Après 18 mois de procédure, le tribunal de commerce de Paris estime finalement qu'"eBay a commis des fautes en manquant à ses obligations de s'assurer que ses activités ne généraient pas des actes illicites". Les juges ont déclaré que le site d'enchères ne pouvait se considérer seulement comme un hébergeur au sens de la loi. En réponse à ses accusations, Alexandre Menais, directeur Europe de la relation avec les marques chez eBay, souligne le caractère disproportionné de cette décision de justice, allant même jusqu'à le qualifier "d'indécent". Pour lui, "les décisions d'aujourd'hui ne portent pas sur le combat contre la contrefaçon qui n'est qu'un prétexte", il s'agit plutôt pour LVMH "de poursuivre des pratiques commerciales malhonnêtes, visant à exclure toute concurrence, et ce, au détriment de la liberté de choix des consommateurs". Concernant la vente de parfums et cosmétiques, le groupe de luxe se voit effectivement reconnaître le droit de choisir ses distributeurs...

La plainte de LVMH portait sur deux volets, celui de la vente de produits contrefaits de ses filiales Louis Vuitton Malletier et Dior Couture et celui de la diffusion de parfums et cosmétiques de ses filiales Kenzo, Givenchy, Dior et Guerlain.

Avant LVMH, Hermès avait aussi obtenu gain de cause face à eBay, le site ayant été condamné début juin par le tribunal de grande instance de Troyes à payer 20.000 euros de dommages et intérêts au groupe de luxe. "Une condamnation qui ne concernait que la contrefaçon et non les circuits de distribution", explique Alexandre Menais. Depuis, le groupe aurait fait nombre d'efforts pour limiter ce type de pratiques. "Chaque acheteur peut par exemple signaler un produit contrefait afin qu'il soit retiré, nous avons également supprimé les enchères de courtes durées (2 à 3 jours) et garantissons jusqu'à 1000 euros de protection aux acheteurs lésés", poursuit-il.

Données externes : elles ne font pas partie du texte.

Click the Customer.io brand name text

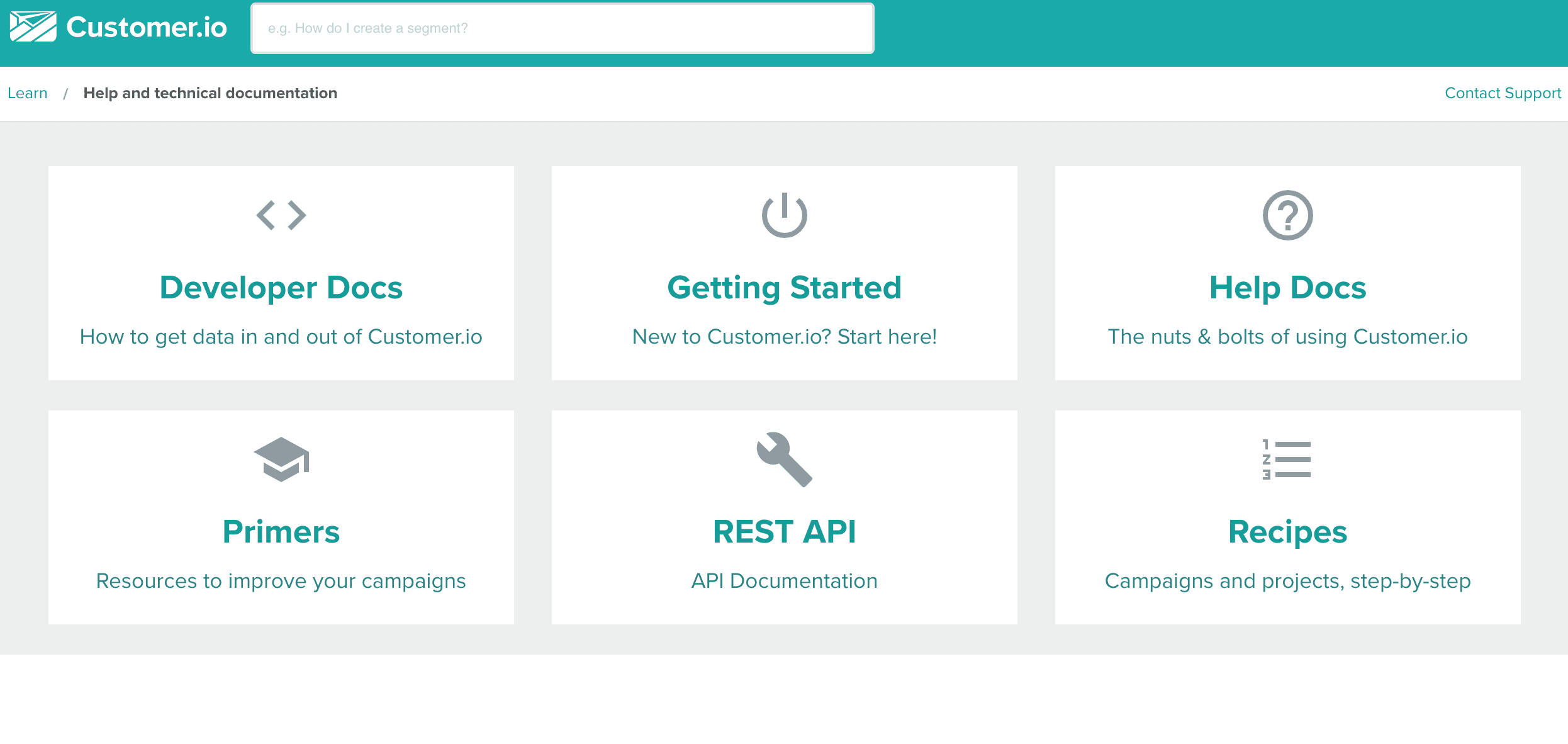click(147, 27)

En plus de ces 38 millions d'euros et de 250.000 euros de frais de procédures à rembourser au groupe LVMH, le tribunal ordonne à eBay de faire cesser et interdire la diffusion des marques de parfums et cosmétiques Dior, Kenzo Guerlain et Givenchy, sous astreinte de 50.000 euros de pénalités par jour de retard. Une menace qui ne convainc pas eBay de retirer les produits concernés puisque le site "compte faire appel", a plusieurs fois répété Alexandre Menais, cet après-midi en conférence de presse. "Nous ne lâcherons pas, nous sommes là pour rester".